--- Work order ---
Give back exactly the lines of the material below, starting with the line with "Cookies policy (57, 2393)" and going on through the line with "Следующий (50, 1530)".

--- Material for this task ---

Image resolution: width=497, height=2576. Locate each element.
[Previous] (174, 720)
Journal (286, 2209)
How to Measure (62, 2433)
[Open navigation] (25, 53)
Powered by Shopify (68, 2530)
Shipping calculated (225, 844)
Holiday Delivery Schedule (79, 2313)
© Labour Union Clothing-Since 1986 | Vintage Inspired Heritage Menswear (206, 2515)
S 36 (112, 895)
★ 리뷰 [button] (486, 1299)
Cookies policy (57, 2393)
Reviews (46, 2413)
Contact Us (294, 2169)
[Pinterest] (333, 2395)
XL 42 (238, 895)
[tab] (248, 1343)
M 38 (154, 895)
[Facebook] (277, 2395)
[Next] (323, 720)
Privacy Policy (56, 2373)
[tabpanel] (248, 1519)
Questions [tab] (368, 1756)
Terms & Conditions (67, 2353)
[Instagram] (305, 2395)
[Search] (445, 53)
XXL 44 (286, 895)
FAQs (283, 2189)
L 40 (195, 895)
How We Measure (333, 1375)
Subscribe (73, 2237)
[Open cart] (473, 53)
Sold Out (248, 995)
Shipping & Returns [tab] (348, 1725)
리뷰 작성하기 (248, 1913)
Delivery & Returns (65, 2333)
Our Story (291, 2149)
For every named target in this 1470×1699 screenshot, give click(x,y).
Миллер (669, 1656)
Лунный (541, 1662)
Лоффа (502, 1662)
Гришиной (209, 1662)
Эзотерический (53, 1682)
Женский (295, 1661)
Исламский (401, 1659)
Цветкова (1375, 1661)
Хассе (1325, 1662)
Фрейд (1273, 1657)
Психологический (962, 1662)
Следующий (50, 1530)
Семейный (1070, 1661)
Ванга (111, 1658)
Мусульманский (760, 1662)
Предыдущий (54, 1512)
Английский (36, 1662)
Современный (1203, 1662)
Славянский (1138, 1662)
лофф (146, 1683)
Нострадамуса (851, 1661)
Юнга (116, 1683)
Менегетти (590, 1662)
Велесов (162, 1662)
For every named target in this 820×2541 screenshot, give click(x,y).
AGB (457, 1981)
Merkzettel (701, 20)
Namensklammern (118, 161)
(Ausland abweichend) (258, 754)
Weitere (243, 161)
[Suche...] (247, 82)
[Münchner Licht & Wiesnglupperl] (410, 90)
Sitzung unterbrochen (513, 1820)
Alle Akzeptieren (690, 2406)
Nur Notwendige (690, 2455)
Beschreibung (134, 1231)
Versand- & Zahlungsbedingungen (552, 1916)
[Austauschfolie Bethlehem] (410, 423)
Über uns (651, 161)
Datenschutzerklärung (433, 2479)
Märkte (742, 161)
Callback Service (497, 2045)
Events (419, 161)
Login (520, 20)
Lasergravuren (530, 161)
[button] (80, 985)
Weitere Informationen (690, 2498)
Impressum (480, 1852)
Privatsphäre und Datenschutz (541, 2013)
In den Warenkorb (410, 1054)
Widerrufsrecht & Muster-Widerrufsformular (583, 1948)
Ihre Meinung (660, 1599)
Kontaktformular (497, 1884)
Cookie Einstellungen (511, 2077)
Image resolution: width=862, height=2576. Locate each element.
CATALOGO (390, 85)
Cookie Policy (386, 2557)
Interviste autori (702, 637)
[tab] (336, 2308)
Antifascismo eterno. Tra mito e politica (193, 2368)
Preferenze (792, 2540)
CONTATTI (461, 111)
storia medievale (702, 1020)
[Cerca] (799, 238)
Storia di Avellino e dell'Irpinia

--- Exercise result ---
Cookies policy (57, 2393)
Reviews (46, 2413)
Contact Us (294, 2169)
[Pinterest] (333, 2395)
XL 42 (238, 895)
[tab] (248, 1343)
M 38 (154, 895)
[Facebook] (277, 2395)
[Next] (323, 720)
Privacy Policy (56, 2373)
[tabpanel] (248, 1519)
Questions [tab] (368, 1756)
Terms & Conditions (67, 2353)
[Instagram] (305, 2395)
[Search] (445, 53)
XXL 44 (286, 895)
FAQs (283, 2189)
L 40 (195, 895)
How We Measure (333, 1375)
Subscribe (73, 2237)
[Open cart] (473, 53)
Sold Out (248, 995)
Shipping & Returns [tab] (348, 1725)
리뷰 작성하기 (248, 1913)
Delivery & Returns (65, 2333)
Our Story (291, 2149)
For every named target in this 1470×1699 screenshot, give click(x,y).
Миллер (669, 1656)
Лунный (541, 1662)
Лоффа (502, 1662)
Гришиной (209, 1662)
Эзотерический (53, 1682)
Женский (295, 1661)
Исламский (401, 1659)
Цветкова (1375, 1661)
Хассе (1325, 1662)
Фрейд (1273, 1657)
Психологический (962, 1662)
Следующий (50, 1530)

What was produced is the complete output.